Find the critical numbers by setting first derivative equal to zero and solving for the x value(s).

`f'(x)=36+6x-6x^2=0`

`f'(x)=6+x-x^2=0`

`f'(x)=x^2-x-6=0`

`(x-3)(x+2)=0`

The critical values are x=3 and x=-2

Part a)

If f'(x)>0 then the function is increasing on the interval.

If f'(x)<0 then the function is decreasing on the interval.

Select an x value in the interval (- `oo` ,-2).

Since f'(-3)<0 the function is decreasing in the interval (-`oo` ,-2).

Select an x value in the interval (-2,3).

Since f(0)>0 the function is increasing in the interval (-2, 3 ).

Select an x value in the interval (3,`oo).`

Since f(4)<0 the function is decreasing in the interval (3,`oo` ).

Part b)

Because the function changed direction from decreasing to increasing at x=-2 a local minimum exists. The local minimum occurs at the point (-2,-44).

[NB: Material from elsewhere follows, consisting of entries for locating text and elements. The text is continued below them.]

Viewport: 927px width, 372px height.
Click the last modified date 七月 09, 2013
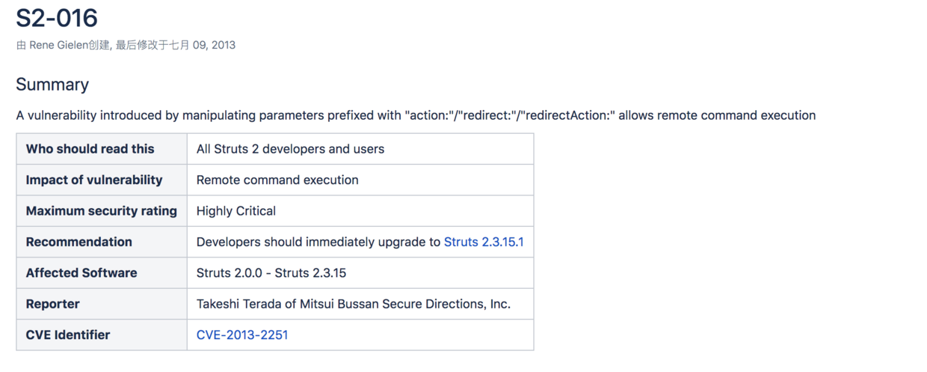(201, 45)
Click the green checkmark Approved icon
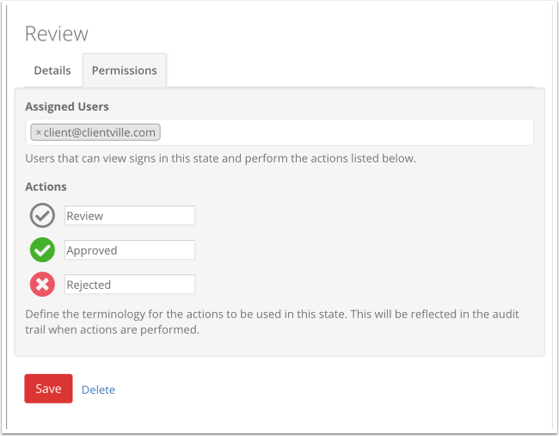559x436 pixels. 42,250
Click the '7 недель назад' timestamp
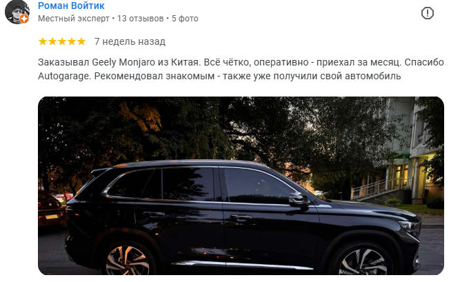The width and height of the screenshot is (460, 282). pyautogui.click(x=130, y=41)
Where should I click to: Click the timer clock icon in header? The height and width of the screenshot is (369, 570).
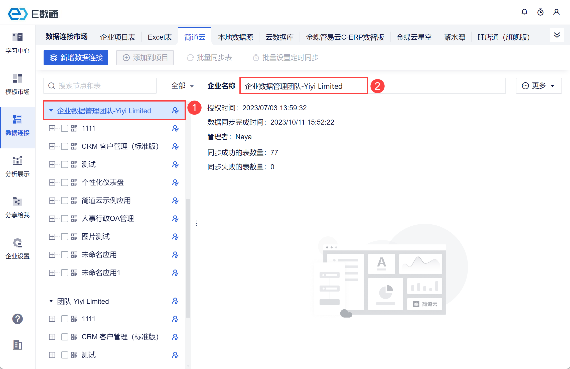540,12
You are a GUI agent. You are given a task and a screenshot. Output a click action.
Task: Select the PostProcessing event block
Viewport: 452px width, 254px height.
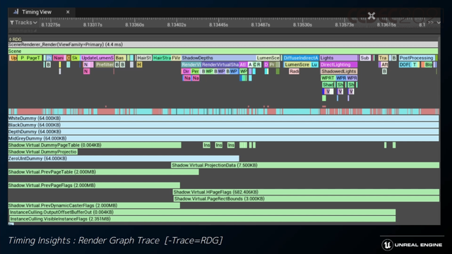(417, 58)
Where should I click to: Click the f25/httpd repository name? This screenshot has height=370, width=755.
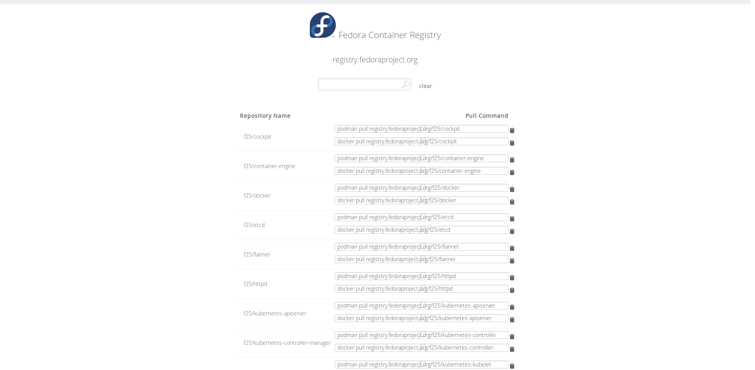click(x=255, y=284)
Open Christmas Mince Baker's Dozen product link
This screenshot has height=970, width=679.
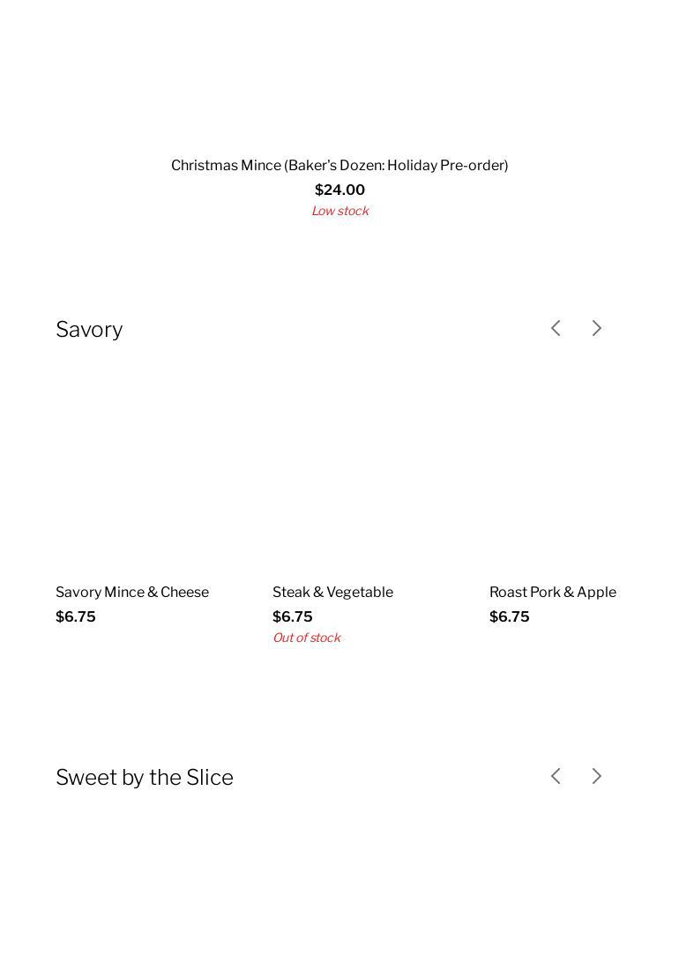(x=340, y=165)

Because the function changed direction from increasing to decreasing at x=3 a local maximum exists. The local maximum occurs at the point (3, 81).

Part c)

Find the critical values for the second derivative.

`f''(x)=6-12x=0`

`6=12x`

`x=1/2`

The critical value is x=1/2.

If f''(x)>0 then the graph is concave up in the interval.

If f"(x)>0 then the graph is concave down in the interval.

If f'(x)=0 then an inflection point will exist.

Select an x value in the interval (-`oo` , 1/2).

Since f"(0)>0 the graph is concave up in the interval (-`oo` ,1/2).

Select an x value in the interval (1/2, `oo` ).

Since f"(1)<0 the graph is concave down in the interval (1/2, `oo` ).

Since f"(1/2)=0 there is an inflection point at x=1/2. The inflection point occurs at the coordinate (1/2, 18.5).